Mersin’de bayrağın üstüne basanın bir çocuk olmasının önemi ne yaptığını bilmiyor olması değil, yaratacağı sonuçları doğru hesap edememesidir. Başkalarının sessiz kaldığı noktada bir çocuğun “anne bak kral çıplak” demesi sadece çocuğun bu gerçekliği görmesinden değil (ki herkes görüyor) çocuğun henüz doğruyu açıklamanın yaratacağı sonuçlardan korkacak bir deneyiminin olmamasındandır.

Durdurulamaz bir dalga mı?

Milliyetçi dalga ne kaçınılmaz ne de durdurulamazdır. 2002’de geleneksel partilerin çöküşü bunu gösterdi. Seçmen şimdi AKP’den de hayal kırıklığına uğradığı için ya milliyetçiliğe geri dönecek yada daha radikal bir alternatife doğru ileri atılacak. Ancak böyle bir alternatifin olması gerekiyor.

Murat Belge gibi aydınlar sadece bilinçli bir aydın kesimin gerici dalgaya karşı çıkacağını söylüyorlar. Bu çok elitist bir yaklaşımdır. Doğrudur, sendikal liderlikler ve üyelerinin büyük bir kısmı milliyetçi dalgayı kabul ediyorlar. Ancak bu ne kaçınılmazdır ne de kalıcı.

Karl Marks işçilerin vatanı yoktur derken ulusal bir bayrağının da olamayacağını işaret ediyordu. Bayrak sallayanlar, işçi sınıfını ve solu Türkiye egemen sınıfının ve milliyetçiliğin etrafında toplayarak, geri itmeye çalışıyorlar.

Romen işçiler Çavuşesku diktatörlüğüne karşı ayaklandıklarında ilk yaptıkları iş ulusal bayraklarının ortasında diktatörlüğü temsil eden sembolü kesip çıkarmak oldu. Bu eylem de çelişkiliydi. Çünkü diktatörlük simgesi kesilip çıkarıldıktan sonra bayrak işçi sınıfı bayrağı haline gelmedi. Çavuşesku’yu deviren isyanın Timosoara’daki etnik Macarlarla bir dayanışma hareketi olarak başladığını unutmamamız gerekiyor.

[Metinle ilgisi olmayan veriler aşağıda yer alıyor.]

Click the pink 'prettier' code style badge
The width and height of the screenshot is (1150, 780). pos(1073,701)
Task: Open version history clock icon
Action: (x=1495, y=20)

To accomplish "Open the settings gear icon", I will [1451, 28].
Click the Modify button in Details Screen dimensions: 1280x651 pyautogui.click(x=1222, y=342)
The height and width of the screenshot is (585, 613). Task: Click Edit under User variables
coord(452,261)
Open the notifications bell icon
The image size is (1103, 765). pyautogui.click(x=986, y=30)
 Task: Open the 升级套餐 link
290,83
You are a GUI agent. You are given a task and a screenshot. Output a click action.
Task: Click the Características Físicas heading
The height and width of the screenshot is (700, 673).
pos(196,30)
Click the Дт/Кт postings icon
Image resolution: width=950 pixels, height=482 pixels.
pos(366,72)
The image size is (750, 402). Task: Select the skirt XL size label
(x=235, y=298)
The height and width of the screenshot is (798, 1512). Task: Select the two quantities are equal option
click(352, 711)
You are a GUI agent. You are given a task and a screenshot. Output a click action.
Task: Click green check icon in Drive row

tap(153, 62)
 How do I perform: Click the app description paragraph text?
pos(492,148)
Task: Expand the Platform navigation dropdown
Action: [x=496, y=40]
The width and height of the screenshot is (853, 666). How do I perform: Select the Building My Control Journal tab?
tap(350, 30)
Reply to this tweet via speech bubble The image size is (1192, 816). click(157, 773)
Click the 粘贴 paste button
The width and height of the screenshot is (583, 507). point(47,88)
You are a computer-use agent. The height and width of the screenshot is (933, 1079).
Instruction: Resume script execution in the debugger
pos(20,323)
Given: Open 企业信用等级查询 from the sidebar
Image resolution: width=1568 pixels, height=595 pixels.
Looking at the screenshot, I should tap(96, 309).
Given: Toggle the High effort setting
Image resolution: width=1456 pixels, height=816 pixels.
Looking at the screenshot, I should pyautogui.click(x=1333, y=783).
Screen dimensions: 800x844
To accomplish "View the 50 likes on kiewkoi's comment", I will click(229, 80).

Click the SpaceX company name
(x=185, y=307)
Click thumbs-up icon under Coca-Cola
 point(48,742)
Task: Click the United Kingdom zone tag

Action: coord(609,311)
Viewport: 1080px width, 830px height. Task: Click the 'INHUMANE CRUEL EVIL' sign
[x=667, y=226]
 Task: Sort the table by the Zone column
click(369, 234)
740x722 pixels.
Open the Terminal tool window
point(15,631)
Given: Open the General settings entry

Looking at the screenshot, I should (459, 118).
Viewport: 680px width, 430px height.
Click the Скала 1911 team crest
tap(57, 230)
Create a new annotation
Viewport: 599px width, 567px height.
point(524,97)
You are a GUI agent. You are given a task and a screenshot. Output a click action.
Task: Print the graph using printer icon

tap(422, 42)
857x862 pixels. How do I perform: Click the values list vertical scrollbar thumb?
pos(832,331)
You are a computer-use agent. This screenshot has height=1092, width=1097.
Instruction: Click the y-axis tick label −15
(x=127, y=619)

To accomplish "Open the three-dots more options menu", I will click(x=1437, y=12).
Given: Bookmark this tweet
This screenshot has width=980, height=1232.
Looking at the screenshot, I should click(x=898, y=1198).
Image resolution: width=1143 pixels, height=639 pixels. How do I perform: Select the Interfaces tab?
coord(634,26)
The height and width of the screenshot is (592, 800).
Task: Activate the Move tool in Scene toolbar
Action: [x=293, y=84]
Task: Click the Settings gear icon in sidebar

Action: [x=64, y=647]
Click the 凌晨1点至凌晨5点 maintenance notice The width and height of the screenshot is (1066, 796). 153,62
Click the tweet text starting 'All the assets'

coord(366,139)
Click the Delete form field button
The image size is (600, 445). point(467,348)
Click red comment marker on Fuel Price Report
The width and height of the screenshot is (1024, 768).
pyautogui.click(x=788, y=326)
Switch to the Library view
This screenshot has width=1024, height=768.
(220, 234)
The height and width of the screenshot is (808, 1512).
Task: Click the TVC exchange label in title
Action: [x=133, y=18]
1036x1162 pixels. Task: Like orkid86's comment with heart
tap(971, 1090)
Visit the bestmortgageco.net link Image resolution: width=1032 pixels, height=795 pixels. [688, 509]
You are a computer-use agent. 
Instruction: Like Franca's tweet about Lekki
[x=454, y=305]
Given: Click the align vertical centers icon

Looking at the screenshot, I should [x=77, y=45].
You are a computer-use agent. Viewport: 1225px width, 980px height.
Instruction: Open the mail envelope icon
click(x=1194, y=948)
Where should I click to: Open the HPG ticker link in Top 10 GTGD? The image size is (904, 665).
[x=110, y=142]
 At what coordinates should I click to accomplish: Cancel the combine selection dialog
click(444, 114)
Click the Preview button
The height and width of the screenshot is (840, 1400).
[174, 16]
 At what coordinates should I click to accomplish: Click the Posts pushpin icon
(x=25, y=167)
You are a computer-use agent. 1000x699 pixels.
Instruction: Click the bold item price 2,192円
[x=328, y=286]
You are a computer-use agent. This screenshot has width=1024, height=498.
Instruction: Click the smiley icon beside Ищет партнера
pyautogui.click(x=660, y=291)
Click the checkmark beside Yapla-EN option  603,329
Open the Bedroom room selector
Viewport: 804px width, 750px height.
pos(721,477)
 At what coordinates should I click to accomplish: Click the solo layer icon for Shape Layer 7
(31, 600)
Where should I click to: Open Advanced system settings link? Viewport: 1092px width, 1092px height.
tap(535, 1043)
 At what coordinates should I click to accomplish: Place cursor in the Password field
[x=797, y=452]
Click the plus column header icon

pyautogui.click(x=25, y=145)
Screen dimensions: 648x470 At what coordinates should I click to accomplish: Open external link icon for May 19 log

Şu anda Irak’ta 100 bini aşkın kardeşimizin ölümüne neden olan emperyalist işgale karşı mücadele bir aciliyet sergilemektedir. Bizim için emperyalizme karşı mücadele evimizde başlıyor. Bunun anlamı da bölgede emperyalizmin jandarmalığını oynayan egemen sınıfın hırsına karşı çıkmaktır. Bu karşı çıkışın gereği de çok nettir. Türk milliyetçiliği, yurtseverlik yada başka adlar altında sunulan Türk milliyetçiliği ile hiçbir şekilde ilişkimiz olamaz.